Go line by line through the data and copy those with the word "dimensions".

▶ _DATA SHOWN_
###

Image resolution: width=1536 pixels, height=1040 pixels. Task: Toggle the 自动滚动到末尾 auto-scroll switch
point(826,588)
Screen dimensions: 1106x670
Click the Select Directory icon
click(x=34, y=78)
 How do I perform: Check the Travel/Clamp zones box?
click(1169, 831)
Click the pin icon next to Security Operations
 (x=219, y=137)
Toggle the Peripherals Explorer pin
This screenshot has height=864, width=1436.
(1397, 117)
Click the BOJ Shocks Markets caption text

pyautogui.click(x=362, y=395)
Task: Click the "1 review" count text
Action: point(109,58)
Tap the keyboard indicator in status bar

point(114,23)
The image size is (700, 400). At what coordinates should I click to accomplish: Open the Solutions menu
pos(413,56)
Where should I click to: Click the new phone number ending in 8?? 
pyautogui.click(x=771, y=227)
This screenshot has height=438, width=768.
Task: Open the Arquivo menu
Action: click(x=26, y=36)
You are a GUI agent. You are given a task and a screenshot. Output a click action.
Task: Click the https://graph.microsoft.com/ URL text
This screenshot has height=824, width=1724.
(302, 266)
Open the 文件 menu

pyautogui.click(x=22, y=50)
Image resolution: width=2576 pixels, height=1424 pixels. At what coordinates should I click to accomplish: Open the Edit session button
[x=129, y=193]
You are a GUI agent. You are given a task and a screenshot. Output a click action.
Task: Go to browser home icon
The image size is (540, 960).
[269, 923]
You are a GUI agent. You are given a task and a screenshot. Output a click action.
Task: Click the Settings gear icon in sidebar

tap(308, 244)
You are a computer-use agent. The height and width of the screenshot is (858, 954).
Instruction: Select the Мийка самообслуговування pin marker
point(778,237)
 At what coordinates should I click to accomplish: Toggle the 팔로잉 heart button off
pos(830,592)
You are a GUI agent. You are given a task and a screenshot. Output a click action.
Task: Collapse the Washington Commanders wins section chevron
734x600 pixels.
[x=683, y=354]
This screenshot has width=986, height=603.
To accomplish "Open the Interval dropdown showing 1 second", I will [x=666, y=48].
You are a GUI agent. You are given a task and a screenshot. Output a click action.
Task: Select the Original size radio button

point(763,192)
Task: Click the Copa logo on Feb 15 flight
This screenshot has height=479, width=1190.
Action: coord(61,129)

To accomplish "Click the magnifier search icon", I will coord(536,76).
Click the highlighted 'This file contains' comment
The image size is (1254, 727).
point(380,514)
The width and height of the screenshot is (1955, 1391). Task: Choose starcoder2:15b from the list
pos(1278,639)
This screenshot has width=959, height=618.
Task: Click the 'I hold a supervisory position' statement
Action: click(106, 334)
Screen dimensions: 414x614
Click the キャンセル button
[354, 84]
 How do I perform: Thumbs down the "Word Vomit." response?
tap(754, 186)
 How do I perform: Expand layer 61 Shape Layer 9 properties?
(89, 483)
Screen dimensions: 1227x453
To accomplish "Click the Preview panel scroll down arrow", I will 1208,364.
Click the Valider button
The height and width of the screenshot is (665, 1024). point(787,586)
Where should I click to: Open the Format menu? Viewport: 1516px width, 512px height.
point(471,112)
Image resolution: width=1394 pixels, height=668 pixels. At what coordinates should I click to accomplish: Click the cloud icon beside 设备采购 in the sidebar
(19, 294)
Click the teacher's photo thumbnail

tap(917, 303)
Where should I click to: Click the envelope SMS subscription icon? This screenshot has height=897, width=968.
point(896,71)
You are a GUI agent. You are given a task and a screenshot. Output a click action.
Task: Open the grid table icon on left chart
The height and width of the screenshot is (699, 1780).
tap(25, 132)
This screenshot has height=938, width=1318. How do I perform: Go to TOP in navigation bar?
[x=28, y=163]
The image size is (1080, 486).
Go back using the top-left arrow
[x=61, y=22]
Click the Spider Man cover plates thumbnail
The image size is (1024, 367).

###

▶ _ANSWER SPACE_
Screen dimensions: 1106x670
Screen dimensions: 414x614
Screen dimensions: 1227x453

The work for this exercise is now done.